==== Exercise input ====

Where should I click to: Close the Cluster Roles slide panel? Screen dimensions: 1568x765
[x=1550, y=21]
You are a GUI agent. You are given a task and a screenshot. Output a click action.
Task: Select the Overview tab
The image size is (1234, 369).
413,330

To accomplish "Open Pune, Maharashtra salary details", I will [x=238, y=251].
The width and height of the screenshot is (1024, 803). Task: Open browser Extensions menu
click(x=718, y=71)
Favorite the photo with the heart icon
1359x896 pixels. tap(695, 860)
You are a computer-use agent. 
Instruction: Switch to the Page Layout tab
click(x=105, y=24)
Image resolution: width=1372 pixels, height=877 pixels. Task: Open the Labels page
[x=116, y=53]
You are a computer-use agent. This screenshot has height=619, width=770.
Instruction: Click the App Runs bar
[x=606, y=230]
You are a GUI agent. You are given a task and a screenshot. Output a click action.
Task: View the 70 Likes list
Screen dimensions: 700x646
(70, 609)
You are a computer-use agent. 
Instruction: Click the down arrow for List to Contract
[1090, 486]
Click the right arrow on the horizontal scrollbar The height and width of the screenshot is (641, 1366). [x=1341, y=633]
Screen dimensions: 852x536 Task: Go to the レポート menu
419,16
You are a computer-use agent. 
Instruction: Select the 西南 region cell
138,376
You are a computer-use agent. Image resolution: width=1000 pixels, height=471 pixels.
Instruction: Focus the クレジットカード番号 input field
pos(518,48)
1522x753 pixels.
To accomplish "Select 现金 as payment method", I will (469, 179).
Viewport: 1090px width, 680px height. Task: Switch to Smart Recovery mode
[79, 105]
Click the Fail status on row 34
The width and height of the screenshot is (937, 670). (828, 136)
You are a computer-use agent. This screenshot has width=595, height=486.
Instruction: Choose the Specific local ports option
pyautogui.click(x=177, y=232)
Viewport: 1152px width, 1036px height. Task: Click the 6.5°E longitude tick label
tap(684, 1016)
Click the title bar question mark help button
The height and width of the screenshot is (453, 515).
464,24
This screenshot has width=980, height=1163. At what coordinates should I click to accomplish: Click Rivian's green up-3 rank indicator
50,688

====

A word-for-word restatement of all the records is required.

Where should I click to: Close the Cluster Roles slide panel? Screen dimensions: 1568x765
[x=1550, y=21]
You are a GUI agent. You are given a task and a screenshot. Output a click action.
Task: Select the Overview tab
The image size is (1234, 369).
413,330

To accomplish "Open Pune, Maharashtra salary details", I will [x=238, y=251].
The width and height of the screenshot is (1024, 803). Task: Open browser Extensions menu
click(x=718, y=71)
Favorite the photo with the heart icon
1359x896 pixels. tap(695, 860)
You are a computer-use agent. 
Instruction: Switch to the Page Layout tab
click(x=105, y=24)
Image resolution: width=1372 pixels, height=877 pixels. Task: Open the Labels page
[x=116, y=53]
You are a computer-use agent. This screenshot has height=619, width=770.
Instruction: Click the App Runs bar
[x=606, y=230]
You are a GUI agent. You are given a task and a screenshot. Output a click action.
Task: View the 70 Likes list
Screen dimensions: 700x646
(70, 609)
You are a computer-use agent. 
Instruction: Click the down arrow for List to Contract
[1090, 486]
Click the right arrow on the horizontal scrollbar The height and width of the screenshot is (641, 1366). [x=1341, y=633]
Screen dimensions: 852x536 Task: Go to the レポート menu
419,16
You are a computer-use agent. 
Instruction: Select the 西南 region cell
138,376
You are a computer-use agent. Image resolution: width=1000 pixels, height=471 pixels.
Instruction: Focus the クレジットカード番号 input field
pos(518,48)
1522x753 pixels.
To accomplish "Select 现金 as payment method", I will (469, 179).
Viewport: 1090px width, 680px height. Task: Switch to Smart Recovery mode
[79, 105]
Click the Fail status on row 34
The width and height of the screenshot is (937, 670). (828, 136)
You are a computer-use agent. This screenshot has width=595, height=486.
Instruction: Choose the Specific local ports option
pyautogui.click(x=177, y=232)
Viewport: 1152px width, 1036px height. Task: Click the 6.5°E longitude tick label
tap(684, 1016)
Click the title bar question mark help button
The height and width of the screenshot is (453, 515).
464,24
This screenshot has width=980, height=1163. At what coordinates should I click to accomplish: Click Rivian's green up-3 rank indicator
50,688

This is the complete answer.